# WHAT IS BEING ASKED
Output only the lines that run from the line holding "You are a computer-use agent. The" to the end of the data below, including both ends, without any pictures.

[Stored data]
::::

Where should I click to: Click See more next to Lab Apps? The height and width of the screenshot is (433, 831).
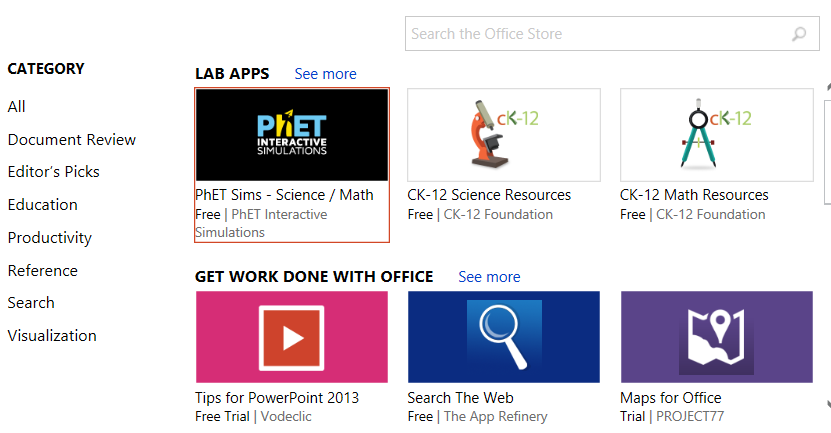tap(325, 74)
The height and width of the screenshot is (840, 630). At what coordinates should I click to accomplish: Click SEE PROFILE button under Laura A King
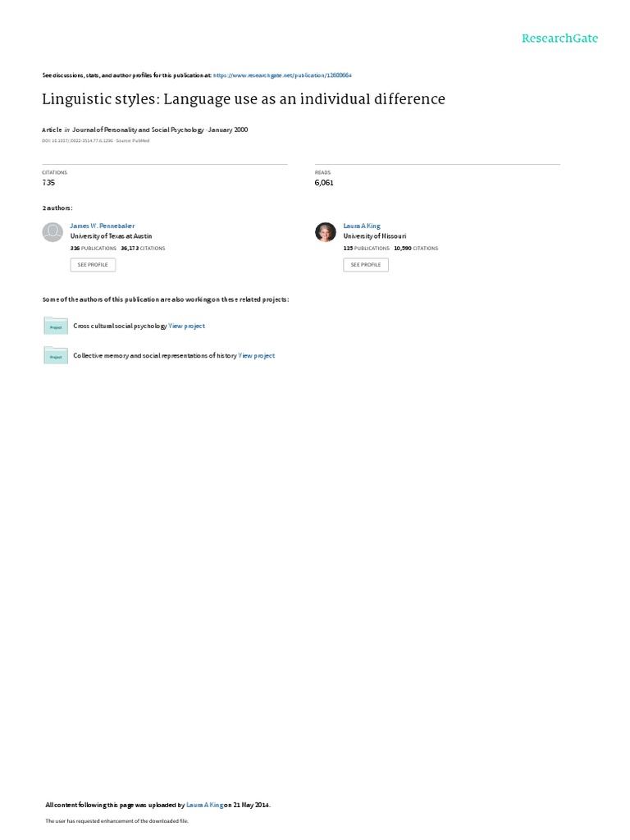pos(366,265)
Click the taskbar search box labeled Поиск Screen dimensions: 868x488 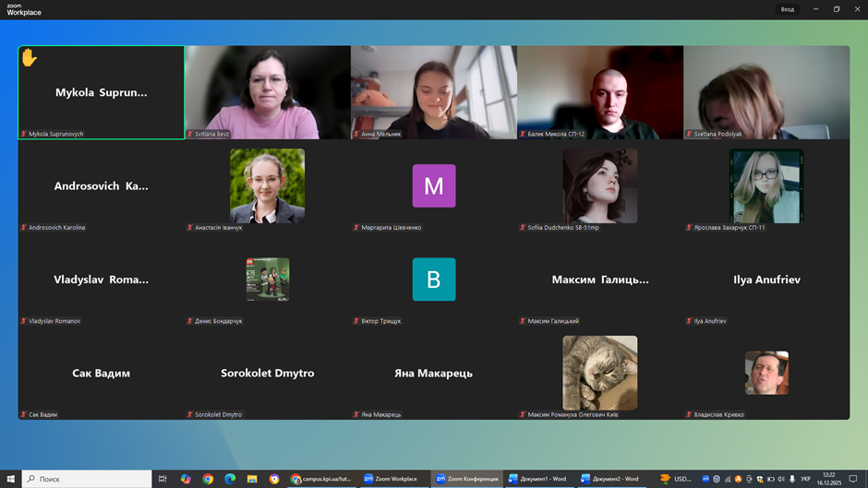point(87,479)
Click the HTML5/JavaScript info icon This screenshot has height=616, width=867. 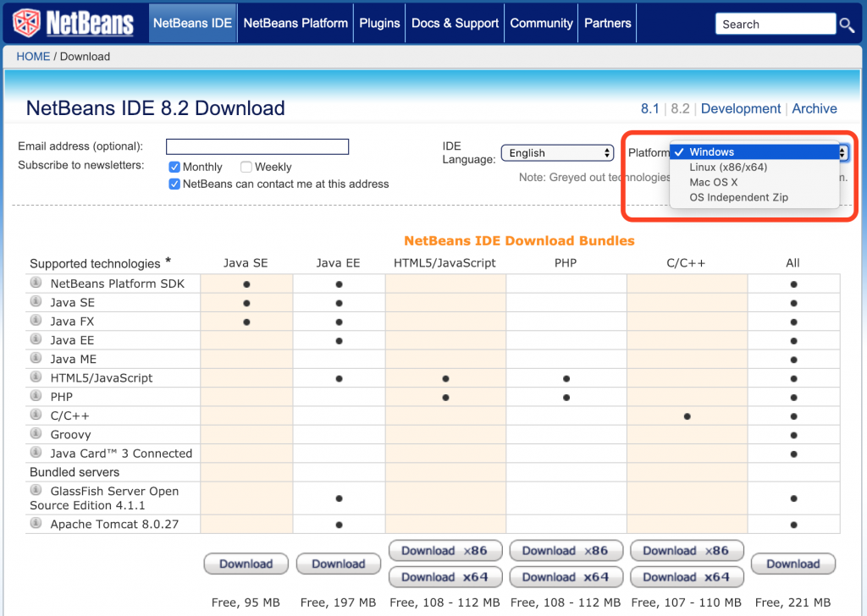(x=35, y=377)
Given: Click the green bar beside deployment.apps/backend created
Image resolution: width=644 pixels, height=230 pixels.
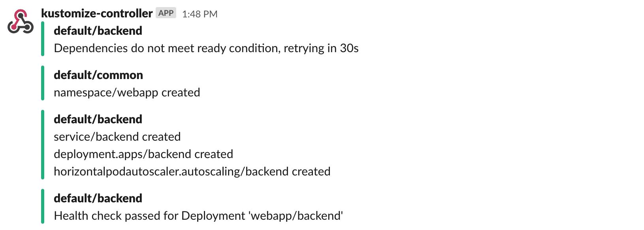Looking at the screenshot, I should coord(43,145).
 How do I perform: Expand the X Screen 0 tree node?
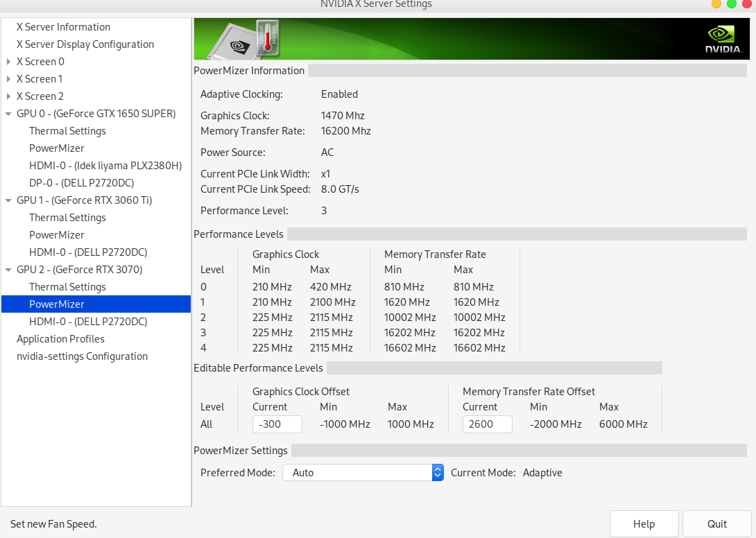[8, 62]
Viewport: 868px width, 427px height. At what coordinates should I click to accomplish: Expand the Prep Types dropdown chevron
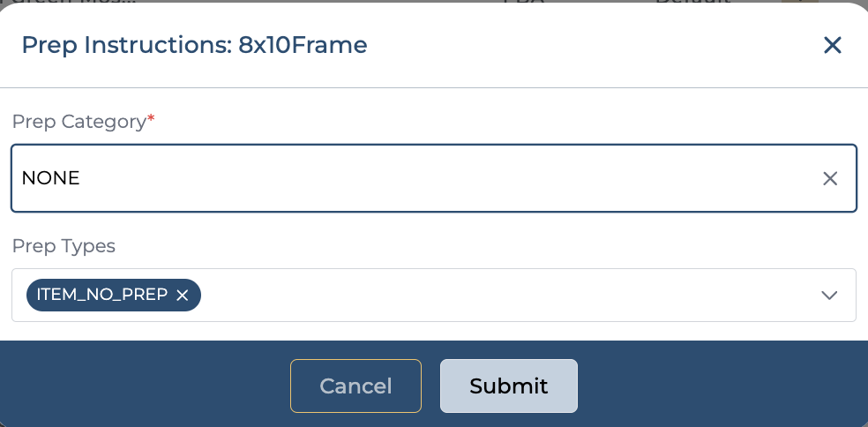[x=828, y=296]
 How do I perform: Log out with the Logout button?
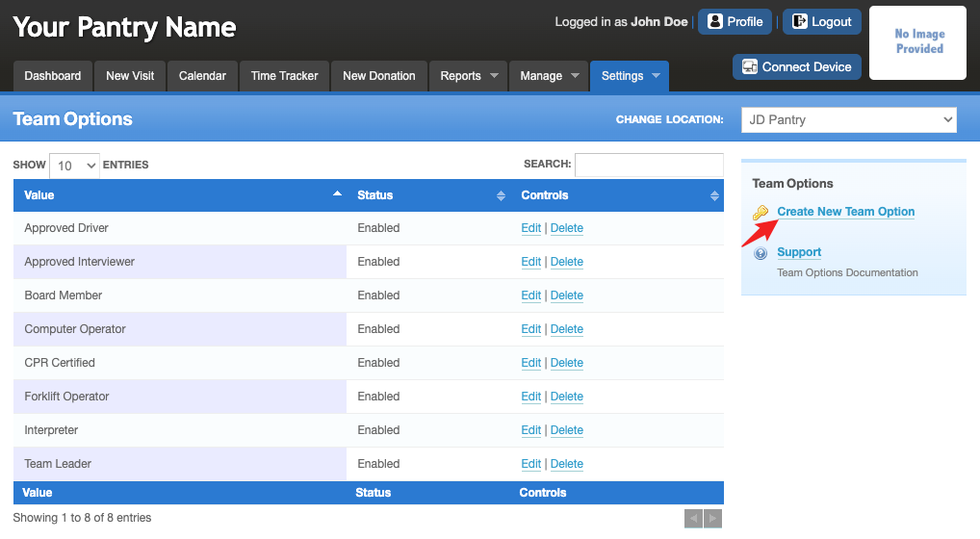tap(822, 22)
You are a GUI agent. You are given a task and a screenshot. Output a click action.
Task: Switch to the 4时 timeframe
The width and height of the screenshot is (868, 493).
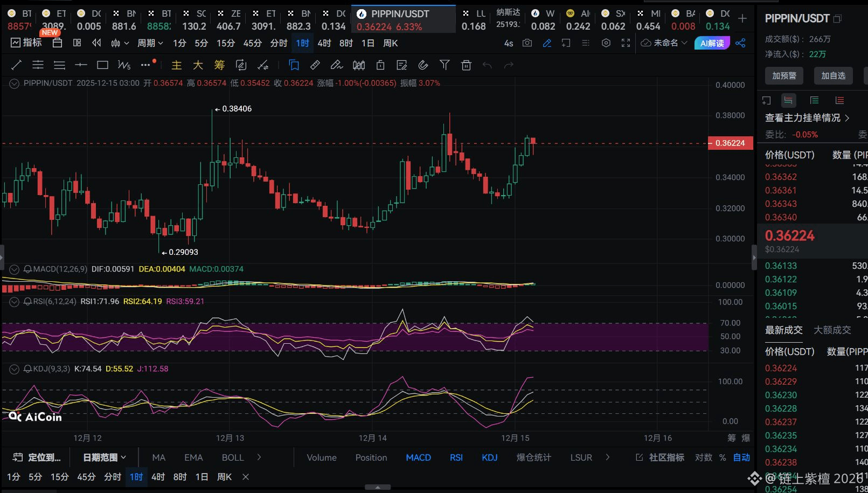point(324,43)
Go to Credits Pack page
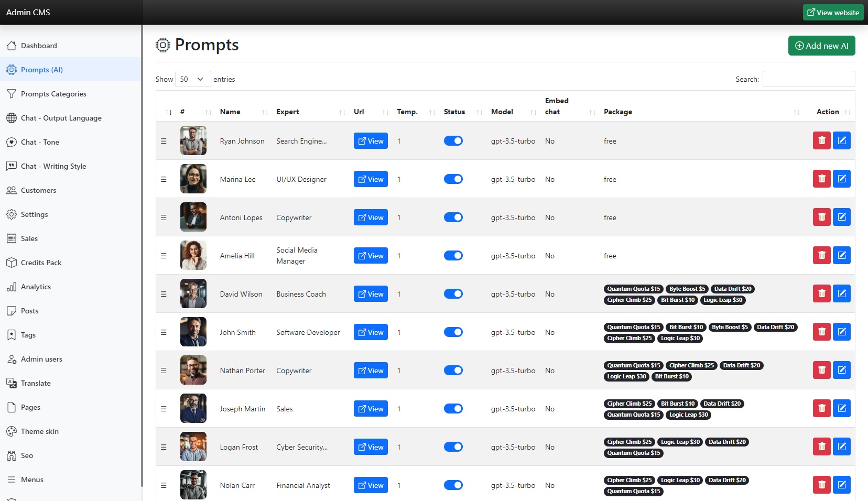 [x=41, y=263]
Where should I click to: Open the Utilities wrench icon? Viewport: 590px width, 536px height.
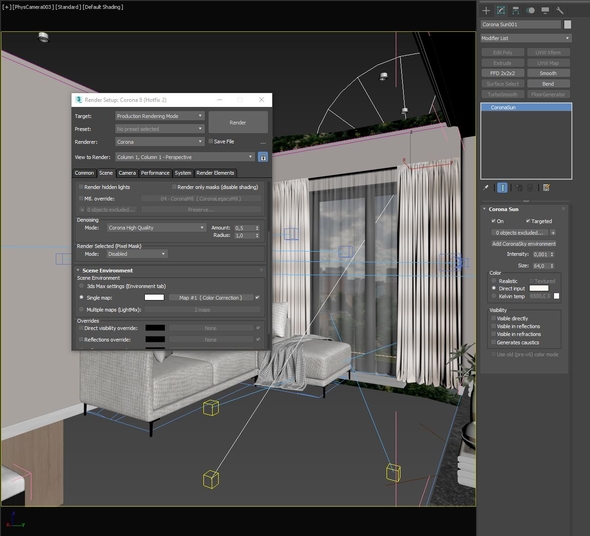point(560,11)
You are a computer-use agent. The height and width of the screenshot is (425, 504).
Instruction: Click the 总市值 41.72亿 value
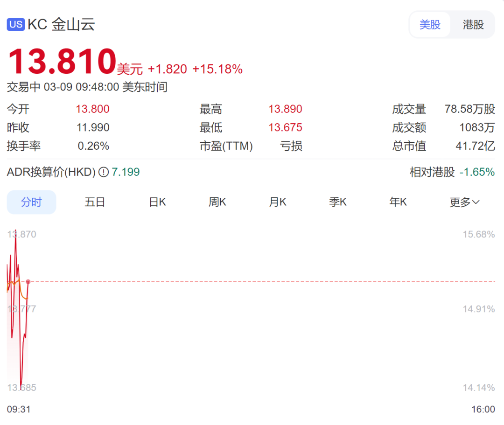pos(475,146)
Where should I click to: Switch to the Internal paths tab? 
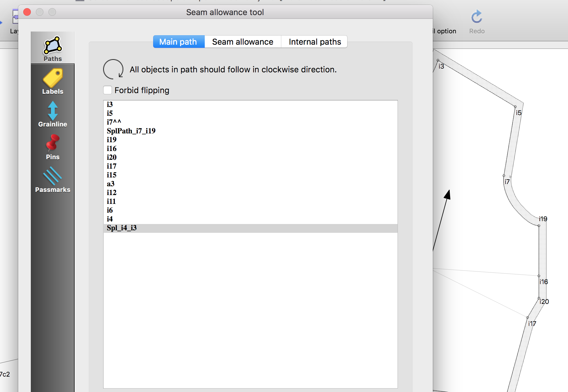coord(315,42)
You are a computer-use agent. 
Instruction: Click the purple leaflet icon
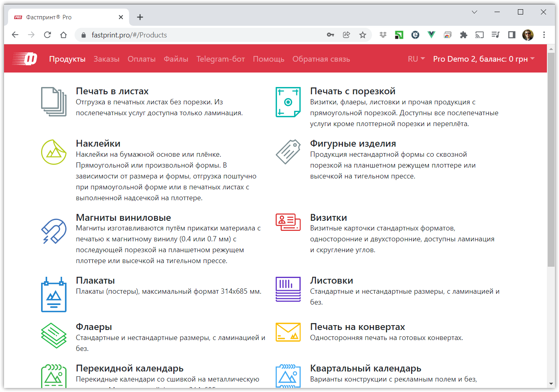pos(288,289)
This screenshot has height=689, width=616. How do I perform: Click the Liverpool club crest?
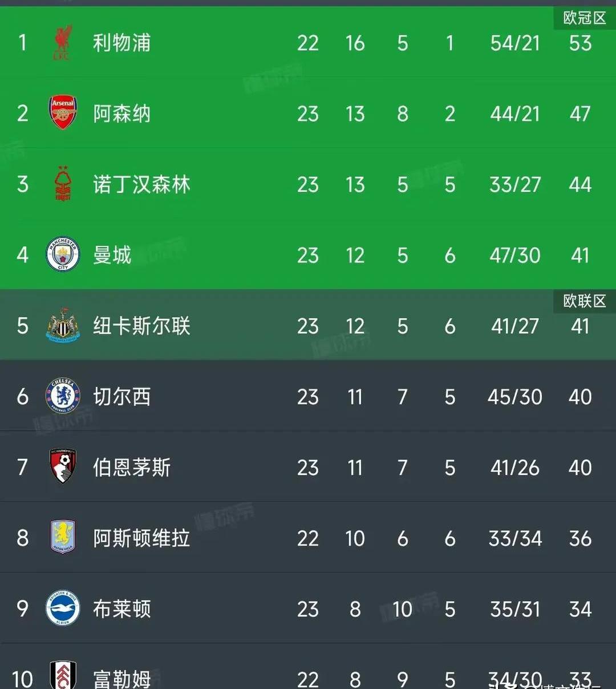coord(62,43)
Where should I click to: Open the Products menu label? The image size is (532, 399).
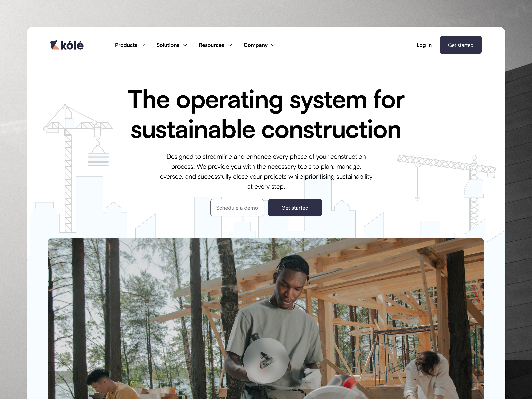tap(126, 45)
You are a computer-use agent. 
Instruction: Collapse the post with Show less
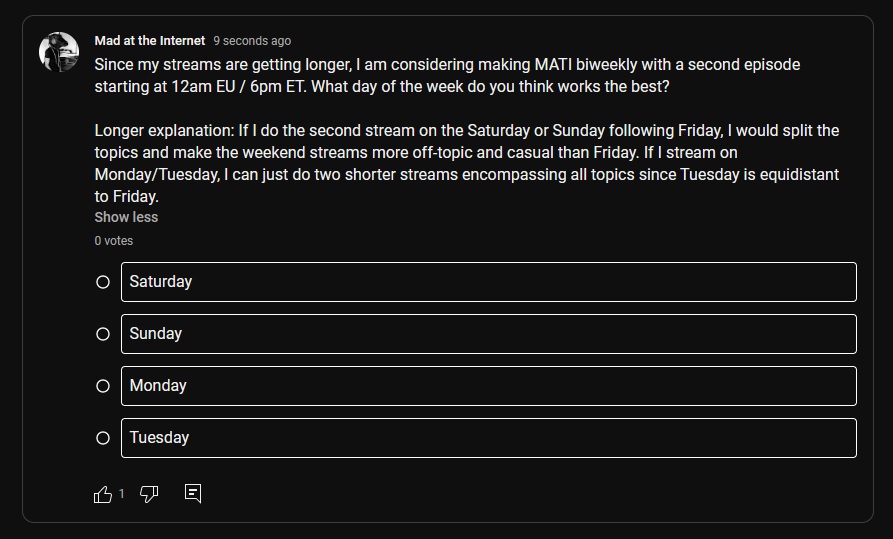point(126,217)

::::

# SOLUTION TO THIS PROBLEM
You are a computer-use agent. The height and width of the screenshot is (425, 504).
Instruction: Click the 总市值 41.72亿 value
pos(475,146)
Where should I click to: Switch to the Internal paths tab? 
coord(315,42)
You are a computer-use agent. 
Instruction: Click the purple leaflet icon
pos(288,289)
This screenshot has height=689, width=616. How do I perform: Click the Liverpool club crest?
coord(62,43)
Where should I click to: Open the Products menu label? The image size is (532, 399).
tap(126, 45)
You are a computer-use agent. 
Instruction: Collapse the post with Show less
point(126,217)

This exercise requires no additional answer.